Alors le 16 mars 2020, les français étaient soumis au premier confinement, nombreux d’entre eux ont fait le choix de se reconvertir professionnellement. 3 ans plus tard, ils semblent ne pas regretter leur choix, au contraire. C’est en tout cas ce qui ressort d’une enquête Ipsos, dans laquelle la grande majorité des français ayant opté pour une reconversion professionnelle lors du confinement, avoue ne pas regretter sa décision.
Une reconversion liée aux valeurs
Mélanie fait partie de cette catégorie de français qui ont changé d’orientation professionnelle lors du confinement. En effet, alors qu’elle est Directrice de la communication d’Instagram France, elle va tout plaquer. « J’avais un super job, j’étais très heureuse, mais à partir du confinement, les gens se sont réfugiés sur les réseaux sociaux. Et contrairement à la moitié de mes potes qui faisaient de la poterie et du pain, j’ai travaillé dix fois plus sans les côtés chouettes : finis les événements, les rencontres, la vie sociale très active. J’ai très mal vécu cet isolement et j’ai eu le sentiment d’être arrivée au bout, d’être à un tournant. J’avais 42 ans, je me suis dit : « c’est maintenant ou jamais ». Et avec des grands-pères maçon et ébéniste, et des parents dans l’ameublement et la gestion de chantiers, je voulais faire quelque chose qui rassemble ces métiers : architecte d’intérieur », déclare-t-elle.
Elle n’est pas la seule dans ce cas, car nombreux sont ceux qui ont profité de cette période pour se remettre en question. C’est le cas de Claire, 28 ans et ingénieure dans une entreprise de distribution de textile : « usine de la fast fashion où des gens très peu payés fabriquent nos vêtements qui polluent. J’y pensais avant, mais là, j’ai vraiment réfléchi aux enjeux environnementaux et sociaux liés à nos modes de consommation, ce qui a nourri une envie profonde de redonner du sens à mon travail. Et de créer une entreprise en accord avec mes convictions ».
Pour Sophie Caruelle, consultante en pratiques RH, spécialiste des mutations du monde du travail et autrice de l’ouvrage Pour quel monde travailler ? (éd. L’Harmattan), cette réflexion va dans le sens de « la prise de conscience d’une certaine forme d’aliénation du travail. Le confinement a montré qu’il était possible de travailler autrement. Beaucoup se sont dit « je peux créer mon emploi en respectant mieux mes aspirations ». On observe ainsi un rebond de la création d’autoentreprises, principalement chez les moins de 30 ans ».
Certains comme Frédéric, 47 ans, vont faire un virage à 180 degrés, un changement radical : « J’étais dans le conseil financier, pour aider des gens gagnant déjà beaucoup d’argent à en gagner encore plus.
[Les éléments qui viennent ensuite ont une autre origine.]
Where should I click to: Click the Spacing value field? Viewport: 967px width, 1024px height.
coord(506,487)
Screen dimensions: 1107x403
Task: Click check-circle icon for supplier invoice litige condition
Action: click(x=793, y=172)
Il est devenu de plus en plus difficile de trouver de l’utilité à ce que je faisais, d’autant que le climat dans mon entreprise était stressant et pas particulièrement bienveillant, confie-t-il. Quand le confinement a exacerbé la précarité de certaines populations, ce sentiment que je n’aidais pas les personnes qui en avaient le plus besoin est devenu trop lourd. Je ne pouvais plus continuer ». Là encore, « le confinement a révélé la crise du travail qui était sous-jacente : les risques psychosociaux, le mal-être et le stress font gronder la population salariale depuis un moment », explique Sophie Caruelle.